» **Study material**:
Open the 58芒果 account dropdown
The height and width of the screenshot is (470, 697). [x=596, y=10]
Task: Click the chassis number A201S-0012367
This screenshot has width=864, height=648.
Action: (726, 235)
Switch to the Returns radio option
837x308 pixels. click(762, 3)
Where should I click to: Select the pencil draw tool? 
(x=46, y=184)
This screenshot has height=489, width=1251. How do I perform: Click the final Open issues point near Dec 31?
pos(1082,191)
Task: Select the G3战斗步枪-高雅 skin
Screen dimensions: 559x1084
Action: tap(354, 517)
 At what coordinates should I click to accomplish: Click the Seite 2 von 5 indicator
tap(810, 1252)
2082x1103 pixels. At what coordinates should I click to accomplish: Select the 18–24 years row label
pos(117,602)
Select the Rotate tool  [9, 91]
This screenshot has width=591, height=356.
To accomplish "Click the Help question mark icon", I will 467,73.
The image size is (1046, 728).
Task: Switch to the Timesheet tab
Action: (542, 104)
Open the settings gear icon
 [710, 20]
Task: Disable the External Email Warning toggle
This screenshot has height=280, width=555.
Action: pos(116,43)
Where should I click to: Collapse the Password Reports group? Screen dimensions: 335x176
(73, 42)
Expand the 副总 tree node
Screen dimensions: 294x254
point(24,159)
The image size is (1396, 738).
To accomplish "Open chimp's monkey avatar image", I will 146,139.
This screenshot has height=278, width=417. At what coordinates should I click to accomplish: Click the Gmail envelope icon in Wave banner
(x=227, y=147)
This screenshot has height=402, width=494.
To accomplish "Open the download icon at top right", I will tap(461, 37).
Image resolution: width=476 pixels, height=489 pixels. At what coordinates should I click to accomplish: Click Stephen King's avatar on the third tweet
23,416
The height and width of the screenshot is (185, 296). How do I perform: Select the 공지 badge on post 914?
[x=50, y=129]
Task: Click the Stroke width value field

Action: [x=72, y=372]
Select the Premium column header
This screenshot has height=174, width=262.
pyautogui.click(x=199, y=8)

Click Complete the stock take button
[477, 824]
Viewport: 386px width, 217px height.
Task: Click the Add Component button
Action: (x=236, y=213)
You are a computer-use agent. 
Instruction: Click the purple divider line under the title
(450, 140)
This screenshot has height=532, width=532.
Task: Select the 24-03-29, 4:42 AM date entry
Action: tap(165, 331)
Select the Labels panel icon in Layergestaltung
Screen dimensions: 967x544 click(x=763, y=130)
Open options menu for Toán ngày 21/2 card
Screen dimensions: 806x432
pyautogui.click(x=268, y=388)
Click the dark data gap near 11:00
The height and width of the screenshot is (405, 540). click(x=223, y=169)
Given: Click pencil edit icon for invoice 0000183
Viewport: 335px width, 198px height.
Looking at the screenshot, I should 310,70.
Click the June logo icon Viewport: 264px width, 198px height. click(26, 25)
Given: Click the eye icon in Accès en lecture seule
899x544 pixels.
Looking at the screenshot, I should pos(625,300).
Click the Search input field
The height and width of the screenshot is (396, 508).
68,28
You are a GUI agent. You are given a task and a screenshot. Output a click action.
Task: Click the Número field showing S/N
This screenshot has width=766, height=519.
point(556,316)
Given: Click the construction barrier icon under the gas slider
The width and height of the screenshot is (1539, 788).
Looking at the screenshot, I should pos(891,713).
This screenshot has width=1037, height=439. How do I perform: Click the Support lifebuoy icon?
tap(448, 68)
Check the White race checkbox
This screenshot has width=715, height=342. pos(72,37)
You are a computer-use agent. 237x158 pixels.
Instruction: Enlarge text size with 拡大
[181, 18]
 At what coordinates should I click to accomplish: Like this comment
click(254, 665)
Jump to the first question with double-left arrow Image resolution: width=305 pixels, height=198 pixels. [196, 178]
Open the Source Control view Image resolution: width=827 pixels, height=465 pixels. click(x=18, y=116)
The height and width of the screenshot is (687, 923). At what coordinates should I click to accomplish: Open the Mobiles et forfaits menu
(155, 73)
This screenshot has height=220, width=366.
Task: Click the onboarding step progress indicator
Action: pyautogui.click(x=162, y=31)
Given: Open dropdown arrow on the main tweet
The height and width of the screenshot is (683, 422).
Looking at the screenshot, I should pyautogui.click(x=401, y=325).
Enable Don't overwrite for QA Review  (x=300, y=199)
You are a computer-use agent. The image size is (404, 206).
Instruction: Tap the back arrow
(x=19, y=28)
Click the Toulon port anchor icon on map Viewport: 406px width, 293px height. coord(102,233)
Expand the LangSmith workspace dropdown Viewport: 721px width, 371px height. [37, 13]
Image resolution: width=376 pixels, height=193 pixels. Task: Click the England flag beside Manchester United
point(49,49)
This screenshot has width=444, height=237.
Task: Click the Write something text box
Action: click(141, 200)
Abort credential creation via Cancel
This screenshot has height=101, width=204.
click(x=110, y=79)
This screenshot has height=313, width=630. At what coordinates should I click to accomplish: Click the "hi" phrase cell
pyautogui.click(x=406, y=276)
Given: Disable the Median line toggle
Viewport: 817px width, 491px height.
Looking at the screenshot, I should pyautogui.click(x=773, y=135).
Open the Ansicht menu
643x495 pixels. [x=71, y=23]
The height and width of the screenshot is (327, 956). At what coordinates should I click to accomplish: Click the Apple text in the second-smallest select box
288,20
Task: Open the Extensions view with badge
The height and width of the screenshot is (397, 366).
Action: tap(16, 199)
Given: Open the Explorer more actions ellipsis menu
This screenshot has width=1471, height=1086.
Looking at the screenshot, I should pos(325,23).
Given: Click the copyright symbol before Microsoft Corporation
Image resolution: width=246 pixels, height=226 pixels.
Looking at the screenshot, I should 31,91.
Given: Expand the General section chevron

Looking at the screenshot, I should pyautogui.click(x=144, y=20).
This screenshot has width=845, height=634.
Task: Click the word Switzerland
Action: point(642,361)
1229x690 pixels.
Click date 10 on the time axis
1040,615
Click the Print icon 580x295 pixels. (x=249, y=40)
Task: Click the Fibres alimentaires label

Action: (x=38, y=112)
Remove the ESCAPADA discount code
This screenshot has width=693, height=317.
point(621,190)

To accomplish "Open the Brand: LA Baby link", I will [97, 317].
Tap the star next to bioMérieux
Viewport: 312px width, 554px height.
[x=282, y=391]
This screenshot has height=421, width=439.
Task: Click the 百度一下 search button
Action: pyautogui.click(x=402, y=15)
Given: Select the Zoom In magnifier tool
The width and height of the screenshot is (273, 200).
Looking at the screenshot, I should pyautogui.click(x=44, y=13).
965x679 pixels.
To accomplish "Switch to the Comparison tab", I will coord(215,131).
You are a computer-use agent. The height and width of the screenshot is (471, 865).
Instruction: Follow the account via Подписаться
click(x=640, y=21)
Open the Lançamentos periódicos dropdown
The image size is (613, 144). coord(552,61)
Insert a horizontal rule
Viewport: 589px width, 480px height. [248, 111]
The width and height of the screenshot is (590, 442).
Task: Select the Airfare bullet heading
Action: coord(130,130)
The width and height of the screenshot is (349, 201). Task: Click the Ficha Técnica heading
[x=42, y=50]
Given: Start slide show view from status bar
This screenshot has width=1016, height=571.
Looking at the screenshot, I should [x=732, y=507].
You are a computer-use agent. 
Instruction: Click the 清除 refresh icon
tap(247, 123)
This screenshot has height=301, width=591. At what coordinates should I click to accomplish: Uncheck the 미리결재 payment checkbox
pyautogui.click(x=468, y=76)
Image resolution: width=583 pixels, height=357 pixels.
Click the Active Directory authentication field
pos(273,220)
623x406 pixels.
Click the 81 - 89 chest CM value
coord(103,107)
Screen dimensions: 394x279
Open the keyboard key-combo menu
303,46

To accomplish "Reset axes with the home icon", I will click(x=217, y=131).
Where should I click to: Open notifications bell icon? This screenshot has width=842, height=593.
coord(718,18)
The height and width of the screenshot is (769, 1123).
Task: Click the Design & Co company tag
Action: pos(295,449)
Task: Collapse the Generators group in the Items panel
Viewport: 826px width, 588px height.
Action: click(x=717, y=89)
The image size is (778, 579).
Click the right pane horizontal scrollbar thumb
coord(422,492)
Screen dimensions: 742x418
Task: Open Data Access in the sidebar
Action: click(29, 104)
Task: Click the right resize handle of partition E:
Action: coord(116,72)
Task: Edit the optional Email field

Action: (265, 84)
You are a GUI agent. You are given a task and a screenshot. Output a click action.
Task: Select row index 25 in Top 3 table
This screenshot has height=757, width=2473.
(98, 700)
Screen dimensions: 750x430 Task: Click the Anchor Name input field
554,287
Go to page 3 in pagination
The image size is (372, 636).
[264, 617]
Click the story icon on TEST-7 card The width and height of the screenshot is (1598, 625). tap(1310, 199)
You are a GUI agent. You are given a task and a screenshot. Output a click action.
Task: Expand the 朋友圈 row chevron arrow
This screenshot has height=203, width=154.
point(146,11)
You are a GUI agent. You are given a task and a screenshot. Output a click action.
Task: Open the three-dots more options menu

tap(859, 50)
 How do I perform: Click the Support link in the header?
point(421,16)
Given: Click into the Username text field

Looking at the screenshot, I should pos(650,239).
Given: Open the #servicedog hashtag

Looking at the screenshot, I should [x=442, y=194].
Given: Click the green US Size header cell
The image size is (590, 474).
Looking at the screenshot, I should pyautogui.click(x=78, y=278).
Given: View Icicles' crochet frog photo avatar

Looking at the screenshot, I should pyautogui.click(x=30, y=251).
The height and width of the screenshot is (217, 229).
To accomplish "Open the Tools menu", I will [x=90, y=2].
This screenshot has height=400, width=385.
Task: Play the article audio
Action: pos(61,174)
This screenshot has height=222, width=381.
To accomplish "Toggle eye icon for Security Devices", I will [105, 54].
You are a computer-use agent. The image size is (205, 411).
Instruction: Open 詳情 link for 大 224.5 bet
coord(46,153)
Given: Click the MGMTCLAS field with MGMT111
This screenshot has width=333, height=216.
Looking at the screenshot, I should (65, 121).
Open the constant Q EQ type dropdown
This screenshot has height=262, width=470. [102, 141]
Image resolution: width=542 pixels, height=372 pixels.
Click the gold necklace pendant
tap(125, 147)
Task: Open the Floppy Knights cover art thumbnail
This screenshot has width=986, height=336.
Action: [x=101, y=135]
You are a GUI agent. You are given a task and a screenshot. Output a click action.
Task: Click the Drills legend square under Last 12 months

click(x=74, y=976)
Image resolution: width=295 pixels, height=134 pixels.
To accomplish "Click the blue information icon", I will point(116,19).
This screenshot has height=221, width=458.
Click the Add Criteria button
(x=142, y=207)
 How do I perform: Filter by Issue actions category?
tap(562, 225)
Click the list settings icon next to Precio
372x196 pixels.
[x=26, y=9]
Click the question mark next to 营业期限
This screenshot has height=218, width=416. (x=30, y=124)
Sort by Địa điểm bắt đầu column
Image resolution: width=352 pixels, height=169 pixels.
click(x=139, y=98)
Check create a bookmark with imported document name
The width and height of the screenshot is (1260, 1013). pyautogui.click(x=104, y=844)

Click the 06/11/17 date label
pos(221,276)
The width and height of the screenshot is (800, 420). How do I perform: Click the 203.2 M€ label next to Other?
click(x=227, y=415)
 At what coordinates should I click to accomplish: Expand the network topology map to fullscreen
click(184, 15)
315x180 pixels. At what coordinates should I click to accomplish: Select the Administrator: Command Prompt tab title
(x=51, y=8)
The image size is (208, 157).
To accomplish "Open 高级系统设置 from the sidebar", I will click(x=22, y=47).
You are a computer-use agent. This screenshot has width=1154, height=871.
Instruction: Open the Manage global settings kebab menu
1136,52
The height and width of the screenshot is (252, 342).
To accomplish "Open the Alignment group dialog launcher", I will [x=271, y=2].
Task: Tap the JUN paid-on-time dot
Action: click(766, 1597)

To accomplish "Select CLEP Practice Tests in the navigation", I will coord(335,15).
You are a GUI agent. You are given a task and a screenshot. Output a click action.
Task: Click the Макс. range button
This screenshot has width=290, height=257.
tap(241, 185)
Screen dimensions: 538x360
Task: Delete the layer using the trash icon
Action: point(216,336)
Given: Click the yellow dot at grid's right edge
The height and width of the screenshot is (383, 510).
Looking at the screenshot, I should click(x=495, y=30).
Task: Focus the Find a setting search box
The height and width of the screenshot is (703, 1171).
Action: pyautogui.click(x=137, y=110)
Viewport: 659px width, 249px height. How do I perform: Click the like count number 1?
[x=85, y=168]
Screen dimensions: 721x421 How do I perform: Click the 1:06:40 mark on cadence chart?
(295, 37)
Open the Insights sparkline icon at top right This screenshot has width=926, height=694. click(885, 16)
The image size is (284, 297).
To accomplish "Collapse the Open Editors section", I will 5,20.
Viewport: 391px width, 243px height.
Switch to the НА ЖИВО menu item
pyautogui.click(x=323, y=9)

» **Exercise directions**:
From the entries above, give again exactly the lines running from the line with "This screenshot has height=222, width=381." to the line with "Task: Open the Floppy"; include both of those lines.

» **Task response**:
This screenshot has height=222, width=381.
To accomplish "Toggle eye icon for Security Devices", I will [105, 54].
You are a computer-use agent. The image size is (205, 411).
Instruction: Open 詳情 link for 大 224.5 bet
coord(46,153)
Given: Click the MGMTCLAS field with MGMT111
This screenshot has width=333, height=216.
Looking at the screenshot, I should (65, 121).
Open the constant Q EQ type dropdown
This screenshot has height=262, width=470. [102, 141]
Image resolution: width=542 pixels, height=372 pixels.
Click the gold necklace pendant
tap(125, 147)
Task: Open the Floppy Knights cover art thumbnail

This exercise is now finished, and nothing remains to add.